--- Excerto ---

--

Conflito Negativo de Atribuição

Protocolado n.º 110.344/14

Autos n.º 770/14 – MM. Juízo da 1.ª Vara Criminal da Comarca de Bragança Paulista

Suscitante: 1.º Promotor de Justiça de Bragança Paulista

Suscitado: 6.º Promotor de Justiça de Bragança Paulista

Assunto: divergência acerca do enquadramento legal com reflexo na atribuição funcional

 

EMENTA: CONFLITO NEGATIVO DE ATRIBUIÇÃO. TENTATIVA DE HOMICÍDIO OU LESÃO CORPORAL DOLOSA GRAVE (CP, ART. 121, C.C. ART. 14, INC. III, OU ART. 129, §1º, INC. II). AGENTE QUE REPENTINAMENTE DESFERE NA VÍTIMA DOIS GOLPES COM UM BANCO DE MADEIRA, E, MINUTOS DEPOIS, O ATINGE COM UM CANIVETE OITO VEZES, PRODUZINDO-LHE LESÕES CORPORAIS DE NATUREZA GRAVE PELO PERIGO DE VIDA. “ANIMUS NECANDI” SUFICIENTEMENTE DEMONSTRADO PARA EFEITO DE IMPUTAÇÃO PREAMBULAR. PRINCÍPIO “IN DUBIO PRO SOCIETATE”. ATRIBUIÇÃO DA PROMOTORIA DE JUSTIÇA DO TRIBUNAL DO JÚRI.

1.      O increpado surpreendeu o ofendido com dois golpes desferidos com um banco de madeira, e depois de alguns minutos repetiu a agressão, atingindo-o com um canivete oito vezes. O sujeito passivo sofreu lesões corporais de natureza grave, em face do perigo à sua vida. Ao ver a vítima caída, o indiciado se evadiu do sítio dos acontecimentos, levando consigo o instrumento pérfuro-cortante.

--

--- Extrato dos dados ---

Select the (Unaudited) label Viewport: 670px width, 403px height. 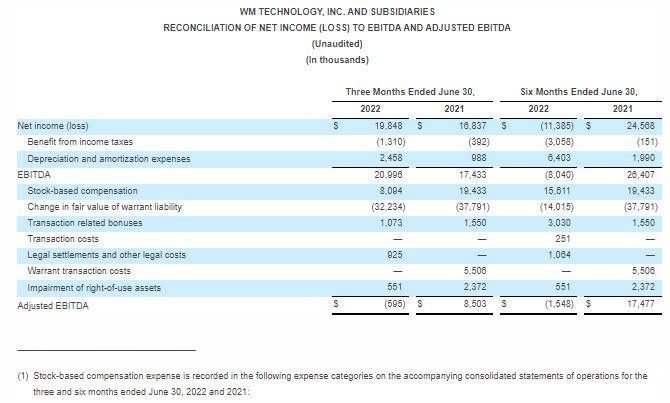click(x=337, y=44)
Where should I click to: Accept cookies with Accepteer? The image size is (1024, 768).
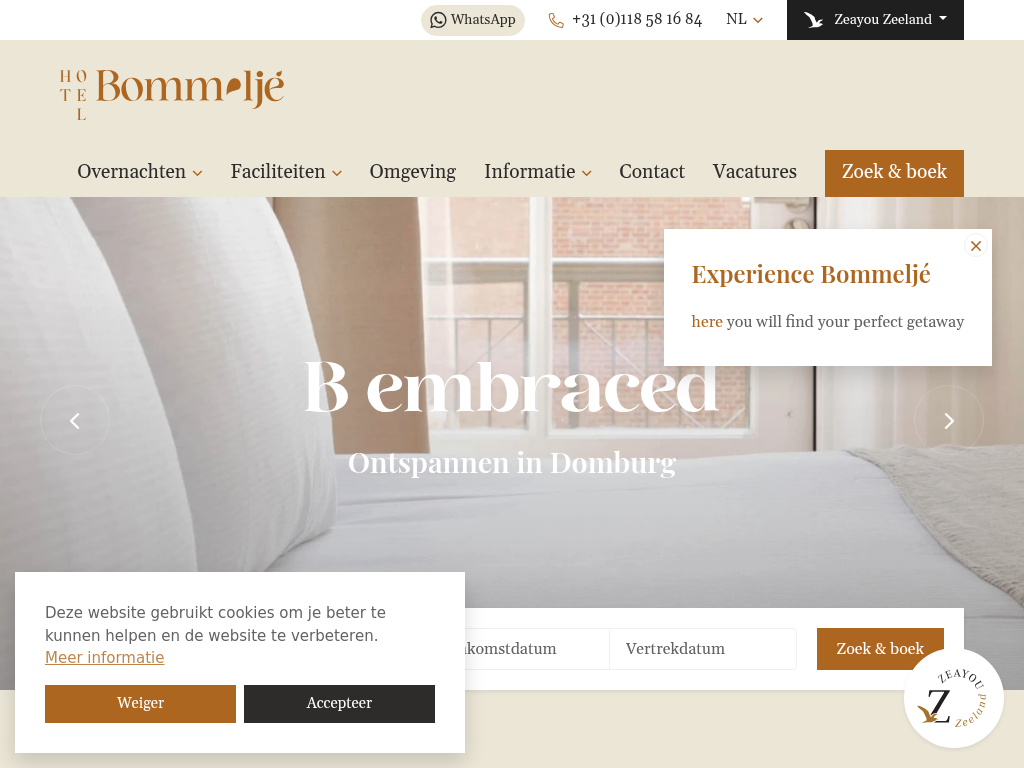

--

Transcreva fielmente, do excerto sobre o conflito negativo de atribuição, a passagem que se inicia pelas palavras que contêm "EMENTA: CONFLITO NEGATIVO" e se encerra em "TRIBUNAL DO JÚRI.".

--- Resposta completa ---
EMENTA: CONFLITO NEGATIVO DE ATRIBUIÇÃO. TENTATIVA DE HOMICÍDIO OU LESÃO CORPORAL DOLOSA GRAVE (CP, ART. 121, C.C. ART. 14, INC. III, OU ART. 129, §1º, INC. II). AGENTE QUE REPENTINAMENTE DESFERE NA VÍTIMA DOIS GOLPES COM UM BANCO DE MADEIRA, E, MINUTOS DEPOIS, O ATINGE COM UM CANIVETE OITO VEZES, PRODUZINDO-LHE LESÕES CORPORAIS DE NATUREZA GRAVE PELO PERIGO DE VIDA. “ANIMUS NECANDI” SUFICIENTEMENTE DEMONSTRADO PARA EFEITO DE IMPUTAÇÃO PREAMBULAR. PRINCÍPIO “IN DUBIO PRO SOCIETATE”. ATRIBUIÇÃO DA PROMOTORIA DE JUSTIÇA DO TRIBUNAL DO JÚRI.